- Your instructions
Repeat the records word for word, starting with the line that contains "789x672 pixels. How" and going on through the line that contains "[x=55, y=723]", and leave the pictures out of your answer.

◆ ◆ ◆ ◆ ◆

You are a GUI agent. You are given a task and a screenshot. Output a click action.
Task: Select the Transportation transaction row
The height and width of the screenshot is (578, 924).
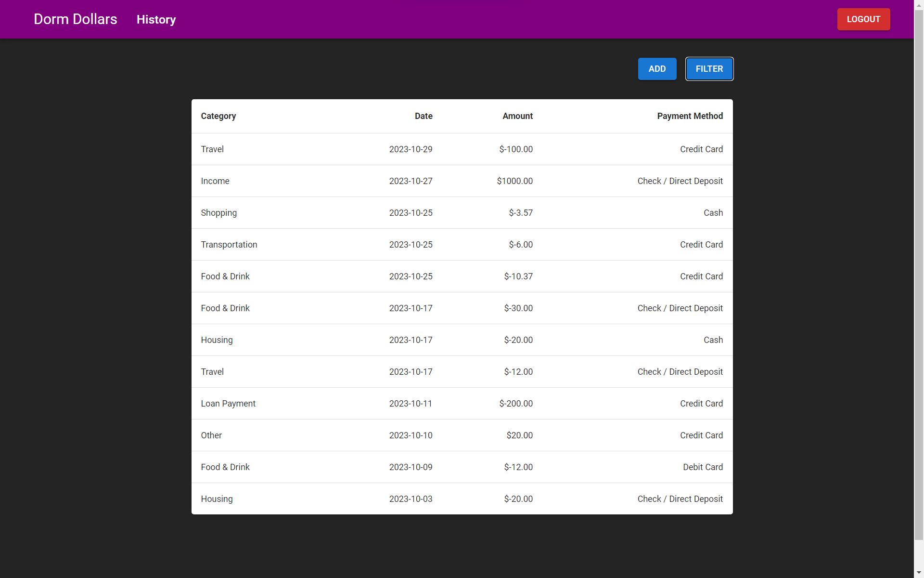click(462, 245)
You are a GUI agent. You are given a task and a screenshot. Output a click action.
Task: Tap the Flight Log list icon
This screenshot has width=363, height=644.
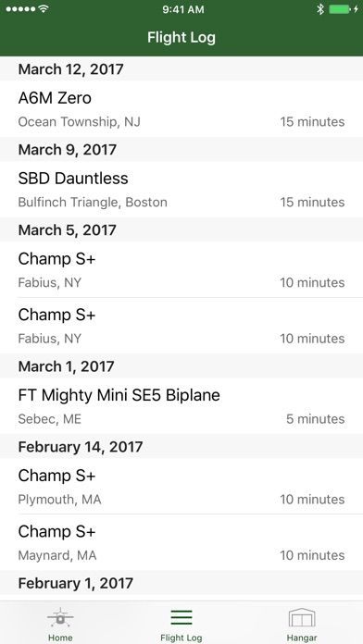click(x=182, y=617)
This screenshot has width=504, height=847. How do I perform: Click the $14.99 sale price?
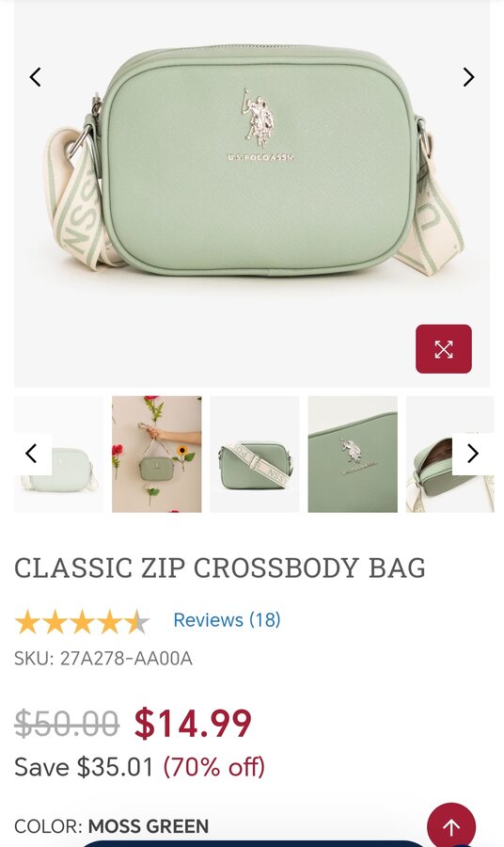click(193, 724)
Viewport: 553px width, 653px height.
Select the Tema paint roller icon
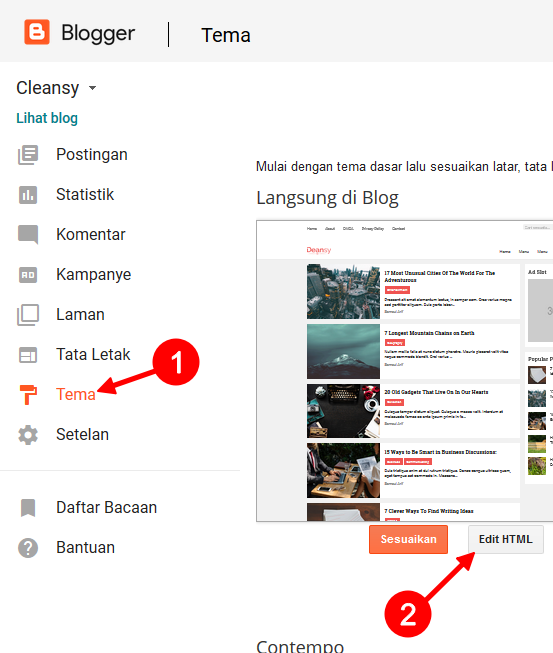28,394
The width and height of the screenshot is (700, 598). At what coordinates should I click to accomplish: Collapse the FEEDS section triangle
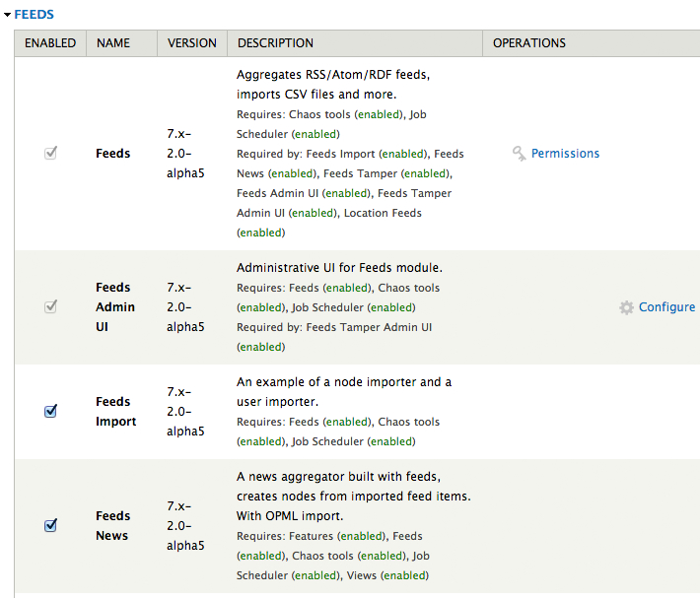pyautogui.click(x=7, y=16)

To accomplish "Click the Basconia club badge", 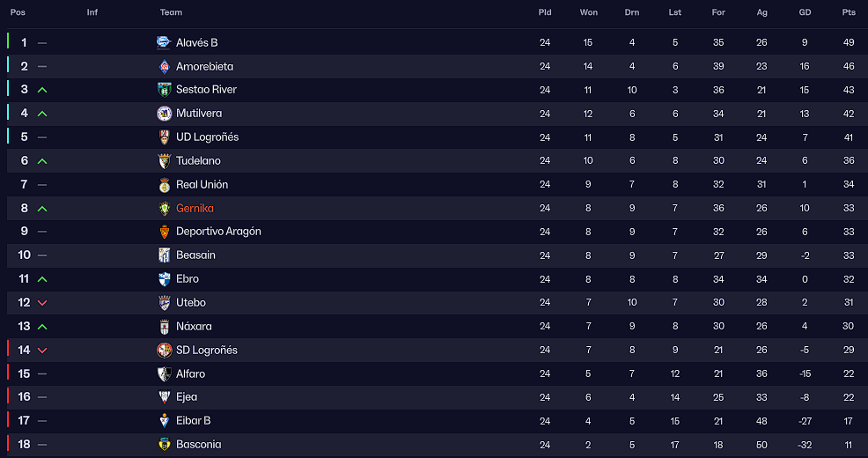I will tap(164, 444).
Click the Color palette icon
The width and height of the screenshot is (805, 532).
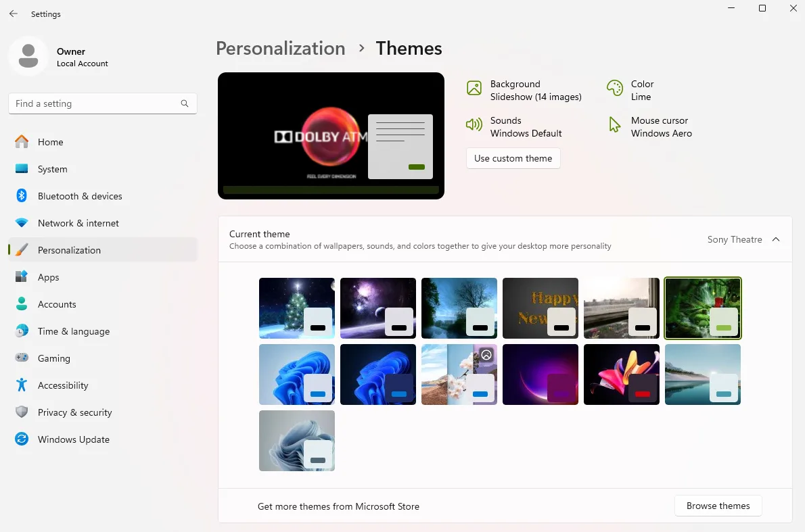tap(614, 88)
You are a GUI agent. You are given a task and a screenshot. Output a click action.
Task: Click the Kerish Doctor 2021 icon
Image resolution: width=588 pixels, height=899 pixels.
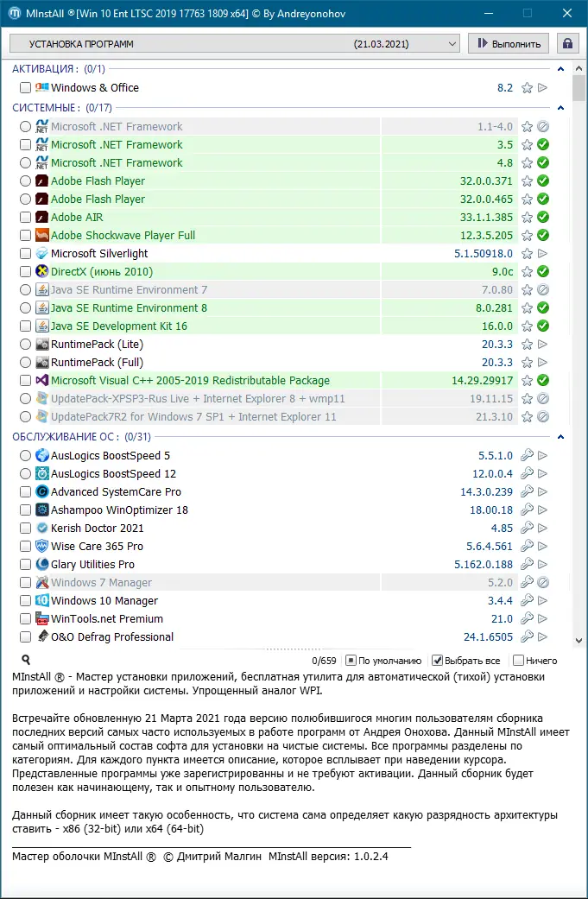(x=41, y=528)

◆ ◆ ◆ ◆ ◆

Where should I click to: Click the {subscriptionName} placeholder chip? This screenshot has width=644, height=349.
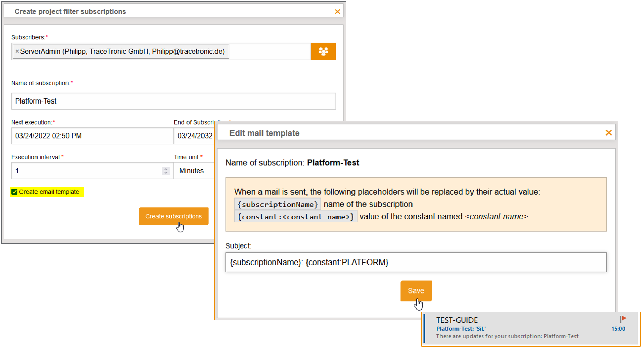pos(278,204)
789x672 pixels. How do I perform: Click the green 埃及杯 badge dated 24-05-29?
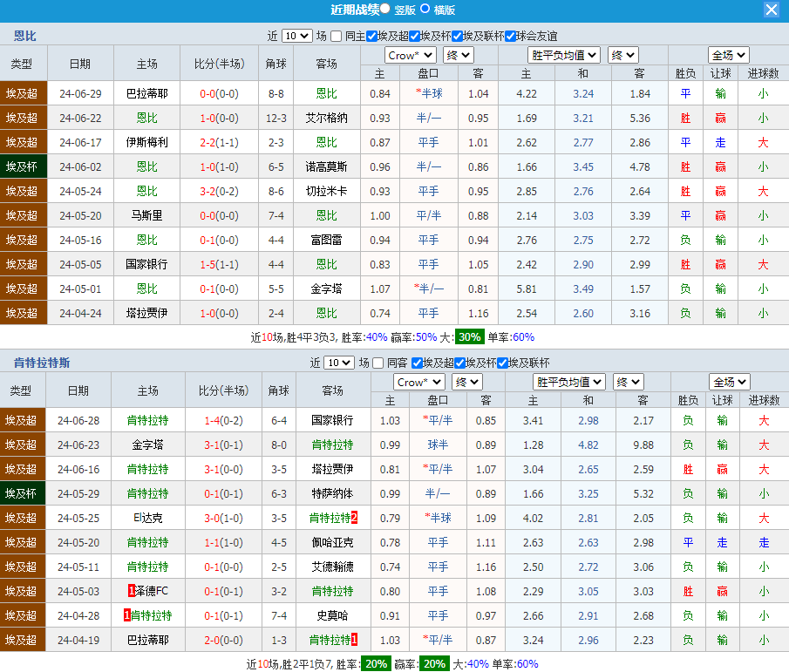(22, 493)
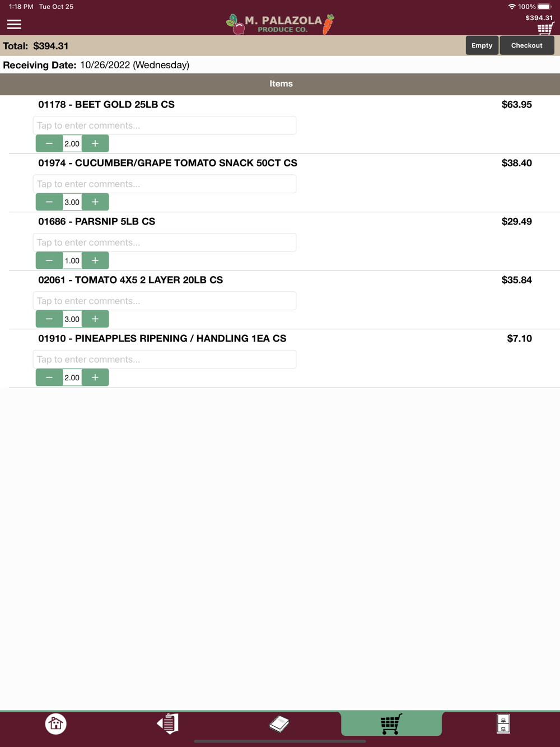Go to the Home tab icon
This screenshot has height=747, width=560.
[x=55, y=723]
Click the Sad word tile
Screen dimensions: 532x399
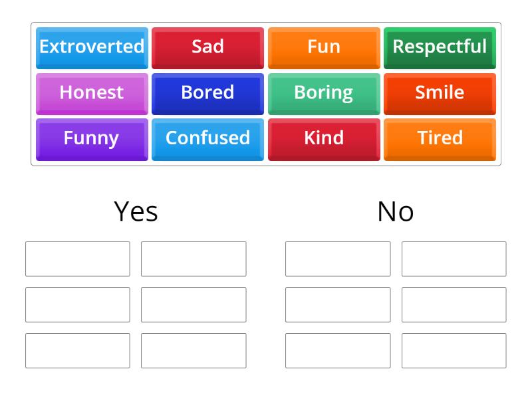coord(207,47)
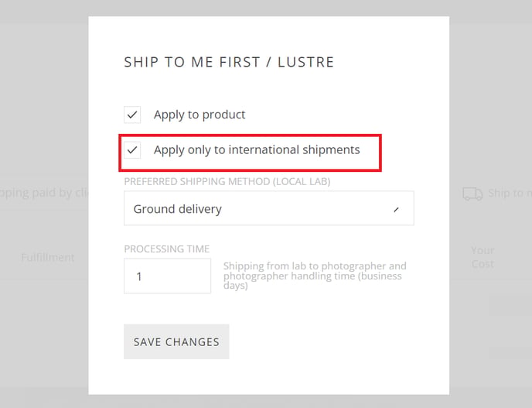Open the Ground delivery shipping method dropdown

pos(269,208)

◆ ◆ ◆ ◆ ◆

- Result of this task
789x672 pixels. How do I perform: Click the green 埃及杯 badge dated 24-05-29?
(22, 493)
Go to the Home tab icon
This screenshot has height=747, width=560.
[x=55, y=723]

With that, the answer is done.